The rodeo is open to anyone, offering both junior and women’s events. Typically, there is a mix of pro and amateur riders, though the “amateurs” are formidable in this region. Many competitors come from ranching families, with four to five generations of rodeo stars. One of my favorites in the 2023 competition was a school bus driver from Gallup. He stuck to the horse like a burr on every ride, despite riding with a full back brace and injured arm on Day 2. That was the cowboy with yellow school buses on his chaps. Nice touch.
The art at Inter-Tribal is impressive, showcasing artists across multiple genres: woodworking, stone working, painting, weaving, jewelry, and pottery. There are arts and crafts vendors in the courtyard outside the exhibition hall, but the most impressive treasures are inside the exhibition hall, with incredible, award-winning art at surprisingly low prices.
PowWow & Night Performance
The pow wow grand entry showcases vibrant regalia. Dancers of all ages, from multiple tribes, enter the arena, taking seats in a large circle around a central dance area. Whereas most dances seen at powwows today are social dances, the dancing may have had different meanings and purposes in the past.
In general, dances associated with ceremonies are typically not open to the public and cameras/video is forbidden. However, Gallup Inter-Tribal Ceremonial allows photography and video.
The tribes involved in the night performances include the Aztec, White Mountain Apache, Southern Cheyenne, Chickasaw, Comanche, Hopi, Navajo, Ohkay Owingeh (San Juan Pueblo), Pima, Sioux, Taos Pueblo, Totonac Voladores from Mexico, the Cellicion Dancers from Zuni Pueblo, the Kallestewa from Zuni Pueblo, the Olla Maidens from Zuni Pueblo, and more (depending on year).
Inter-Tribal Ceremonial Pageant
Young women compete to become the Miss Gallup Inter-Tribal Indian Ceremonial Queen every year. The winner serves as an ambassador for both the Ceremonial and Native American and Indigenous cultures for a year. The Little Miss Ceremonial Pageant features 5-6 year old native children showcasing their talents, charm, and wit.
285 S. Boardman Ste A
Gallup, New Mexico 87301
825 Outlaw Rd.
Gallup, New Mexico 87301
There are lots of hotel and motels available in Gallup, including several national chains.
- Historic Hotel El Rancho – (505) 863-9311
History and charm on Route 66.
- Comfort Suites – (505) 488-0102
Impressive Veteran’s Memorial throughout the lobby and conference room.

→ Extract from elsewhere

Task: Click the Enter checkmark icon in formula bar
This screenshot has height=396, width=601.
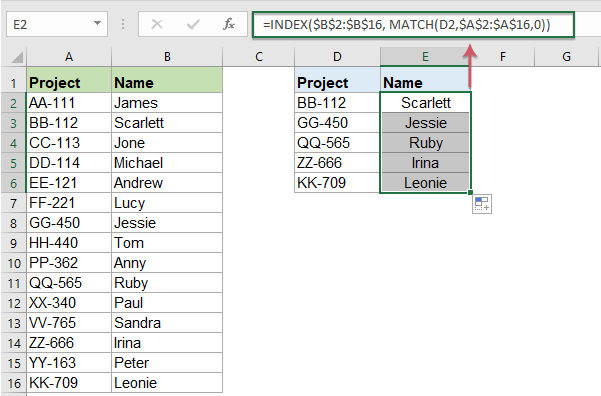Action: (193, 25)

Red Rock Park facilities include two campgrounds (Main and West) with electric and water hookups, picnic areas, and on-site bathrooms and showers. There is also a Post Office located in the Main Campground. Reservations are required, for more information please call (505) 722-3839 or email the Campgrounds. The Red Rock Park Office is open Monday through Friday from 8 am to 4 pm. On weekends, please leave a voicemail on the office phone.
McGaffey campground is located in what was once the historic town of McGaffey, a railroad logging and sawmill community. The campground was built in 1937. It is west of the Continental Divide in the Zuni Mountains, at an elevation of approximately 8,000 feet. Mature ponderosa pine trees provide scenic settings and shade, while small hills provide some privacy. There is a volunteer host on site. Follow the road past the entrance, staying to the right to access the Oso and Page overnight sites.
Quaking Aspen Campground is a beautiful campground near Fort Wingate. Located in the shade of a mature Ponderosa pine forest, the campground offers relief from the summer heat. Open May through September, enjoy summer nights in the Cibola National Forest. There are 20 campsites available for tents or small campers less than 22 feet in length, as well as a small day-use group picnic site. Enjoy the beautiful scenery and easy access to many miles of nearby hiking and mountain biking trails.